Panorama da AQÜICULTURA: Isso não pressupõe que podem vir a ser feitas análises de rotina no pescado cultivado, por exemplo, ou isso só vai ser feito no pescado que for exportado, ou seja, em ambientes “sifados”?

Henrique Figueiredo: O arcabouço e a estrutura técnica do programa ainda estão em discussão e obviamente serão apresentados através de uma consulta pública, para que várias pessoas do setor produtivo e da sociedade possam se manifestar e fazer sugestões importantes para o estabelecimento dele. Mas ele não vai ter foco na exportação. Vai ter foco na análise dos produtos inclusive que abastecem o mercado brasileiro, obviamente do recurso pesqueiro que vai virar o produto que abastece o mercado brasileiro. Em algumas situações particulares, como o caso das ostras, isso nem está relacionado somente à exportação, mas também à segurança do consumidor como, por exemplo, a detecção das ficotoxinas. É preciso haver um monitoramento constante da floração de algas e da presença das toxinas no ambiente aquático para saber se é seguro ou não o consumo daquela ostra, naquele momento.

Panorama da AQÜICULTURA: Outro assunto polêmico é o assunto do uso da metiltestosterona. Isso tem a ver?

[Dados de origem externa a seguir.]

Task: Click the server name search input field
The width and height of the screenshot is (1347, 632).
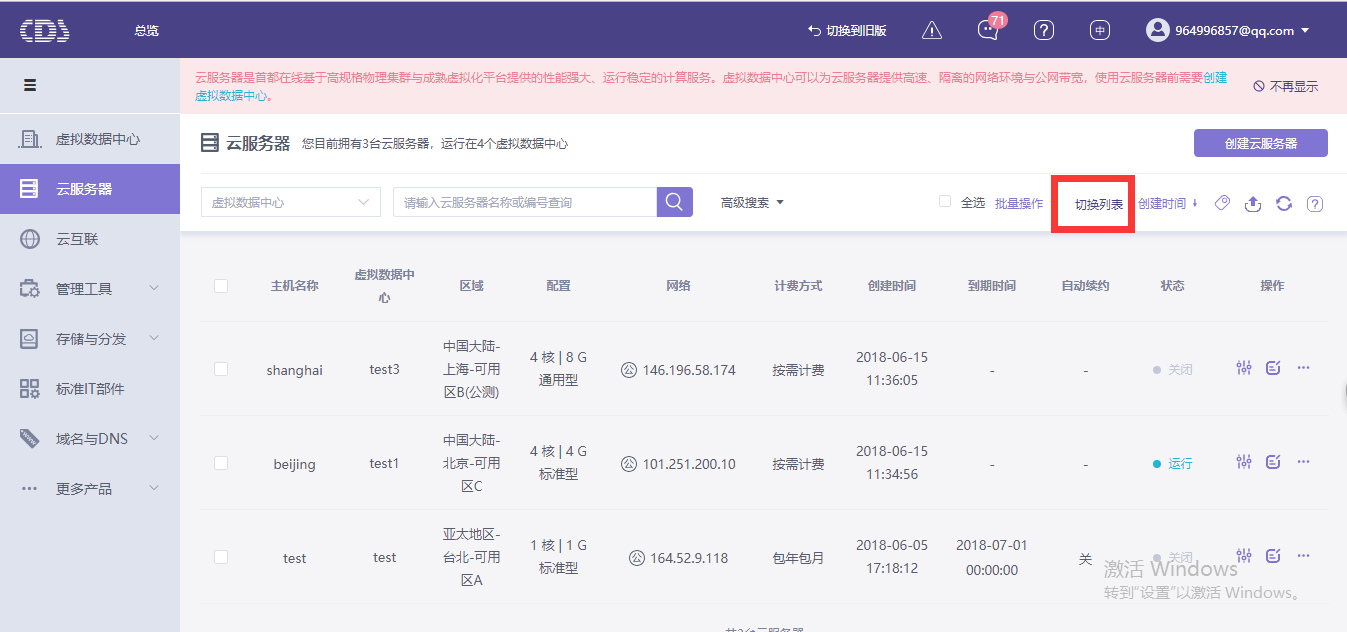Action: point(525,202)
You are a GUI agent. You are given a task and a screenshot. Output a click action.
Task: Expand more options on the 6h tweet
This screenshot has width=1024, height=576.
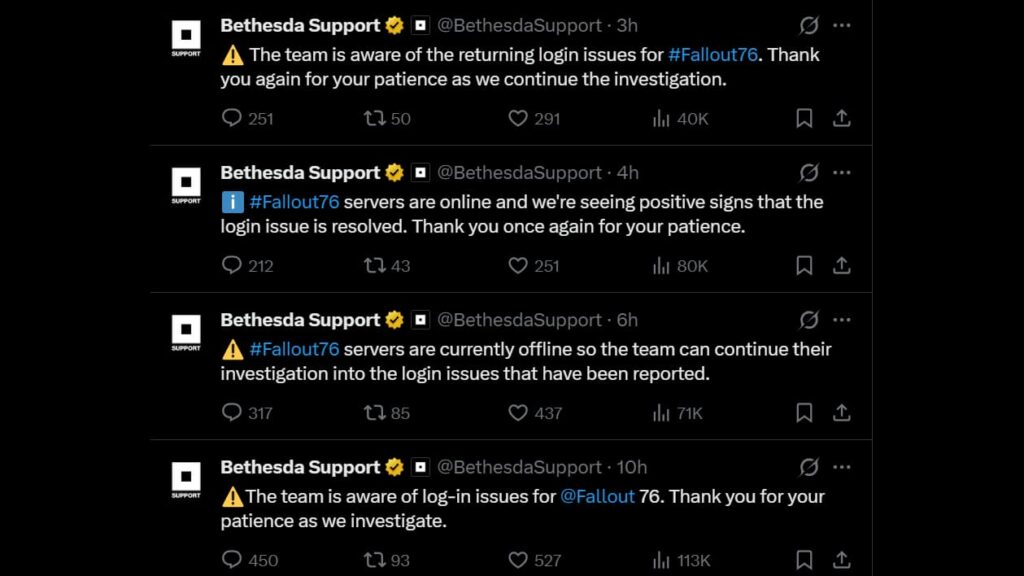coord(842,320)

Henrique Figueiredo: Existe uma questão hoje muito debatida no Brasil sobre o registro da 17 α-metiltestosterona para uso em aquicultura, assim como os extratos hipofisários que são insumos biológicos para serem utilizados na reprodução induzida e que nem são um produto farmacêutico elaborado. O registro de todos esses produtos cabe ao MAPA e o MPA não tem qualquer atribuição legal nessa área. Mas o nosso Acordo de Cooperação Técnica prevê que toda vez que o MAPA receber pedidos de registros de produtos destinados à aquicultura, poderá solicitar a cooperação técnica do MPA de modo a tornar mais célere a análise técnica da pertinência de aprovação desses produtos, que é algo estratégico de interesse para aquicultura no Brasil. Sobre a 17 α-metiltestosterona, o MAPA está expedindo uma licença temporária para qualquer empresa que queira importar. O uso não está proibido. O que se tem hoje é uma licença temporária do MAPA, que qualquer um pode pedir.